Additionally, the emirate came very close to the 16.73 million tourists it had before the epidemic in 2019, which further bolstered its standing as the top global destination in the Tripadvisor Travellers’ Choice Awards 2023 for the second year in a row. This achievement has only ever been accomplished by two cities throughout history.
The bold objective of the Dubai Economic Agenda D33 to double the size of the emirate’s economy by 2033 is supported by the striking increase in foreign travel in 2022. The goal of the leadership to establish the emirate as a model for excellence in the international economy is considerably advanced by the tourism and travel industry.
The United Nations World Tourism Organization (UNWTO) most current statistics show that worldwide tourism declined 37% from 2019 to 2022. The greatest relative growth was seen in the Middle East, where arrivals increased to 83% of pre-pandemic levels. Dubai surpassed both international and regional recovery indicators, with visitors to the city reaching 86% of pre-pandemic levels in 2022.
Helal Saeed Almarri, Director General of Dubai’s Department of Economy and Tourism, said: “While the global economy remains in a state of flux, Dubai has emerged as a clear leader in the tourism industry. The strong success is evidence of Dubai’s expanding leadership position in the global tourist revival. The positive momentum also shows that tourism remains a significant contributor to the city’s economic growth and sustainable development, further driving the goal of the Dubai Economic Agenda D33 to reinforce Dubai’s status as one of world’s top three cities for tourism and business.”
Strong expansion in the hospitality industry
The average occupancy rate for the hotel sector was one of the highest in the world in 2022, rising from 67 percent in 2021 to 73 percent. The occupancy rate falls barely shy of the 75% mark set in the years prior to the epidemic. Since the high occupancy was attained despite a 16% increase in room supply in 2022 compared to 2019, it is especially notable. Compared to the 126,120 rooms available at the end of December 2019 across 741 establishments, Dubai’s hotel inventory by the end of December 2022 consisted of 146,496 rooms at 804 hotels. With 755 hotels offering 137,950 rooms, the overall number of hotels increased by 6% from 2021 to 2022.
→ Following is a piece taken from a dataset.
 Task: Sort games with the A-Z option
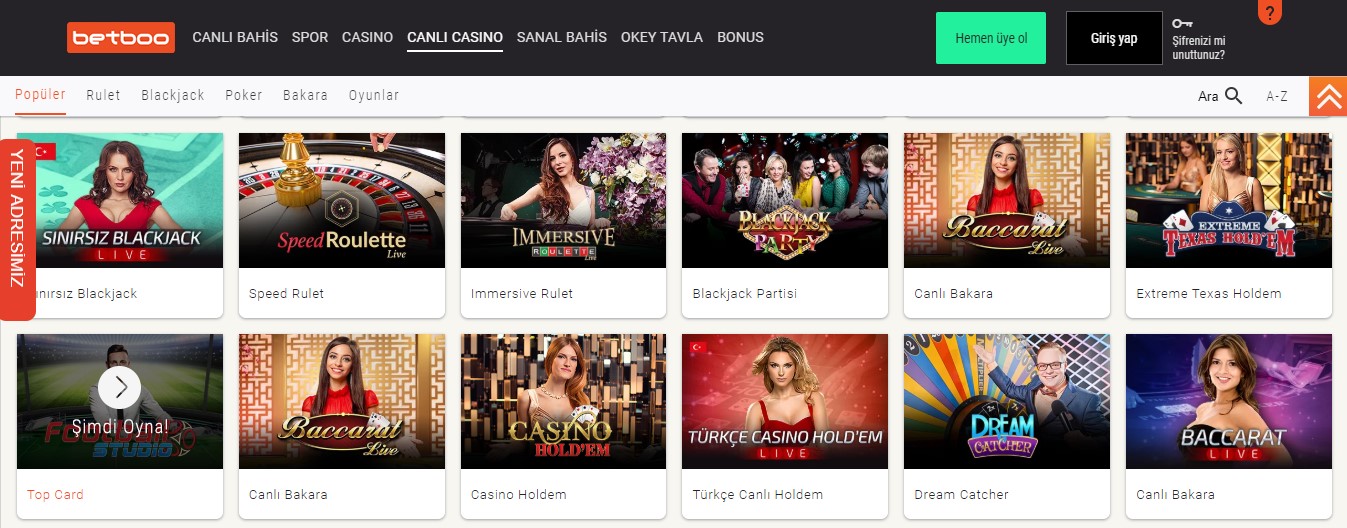[1277, 96]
All other significant criteria, such as Average Daily Rate (ADR), Revenue Per Available Room, and Occupied Room Nights, demonstrated that the hotel business was doing better than it had been prior to the epidemic. A record-breaking 37.43 million occupied room nights were reported in 2022, an increase of 17% above the 32.11 million occupied room nights recorded in 2019 before the pandemic and a 19% rise over the 2021 total of 31.47 million.
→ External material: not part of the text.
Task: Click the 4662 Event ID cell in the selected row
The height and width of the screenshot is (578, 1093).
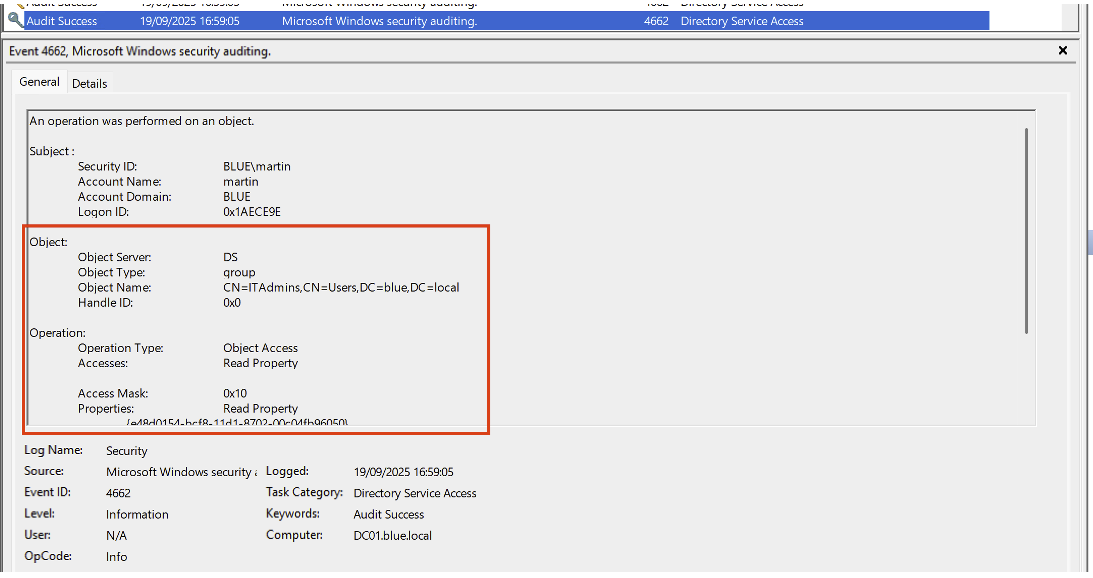Action: pos(656,20)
With increases of 19% to 29%, the ADR of Dh536 in 2022 outperformed the ADRs of Dh451 in 2021 and Dh415 in 2019, respectively. The hotel industry’s good performance is also shown by its RevPAR growth, which climbed by 30% compared to 2021 and by 25% compared to the pre-pandemic season of 2019 (Dh391 vs. Dh301) (RevPAR of Dh312).
a variety of visa alternatives
In addition, Dubai keeps introducing powerful regulatory efforts to support the rapid expansion of the tourist industry, such as hassle-free entrance processes for both business and leisure travelers that sped up access to the emirate by forging long-term connections with the city. These include the Golden Visa, Virtual Working, and Retire in Dubai program, as well as the 60-day tourist visa that will be available starting in September 2022 and the Five-Year Multi-Entry Visa for employees of international corporations. Dubai was chosen as one of 20 locations worldwide in 2022 as part of Airbnb’s Live and Work Anywhere project to find the locations with the best conditions for remote workers.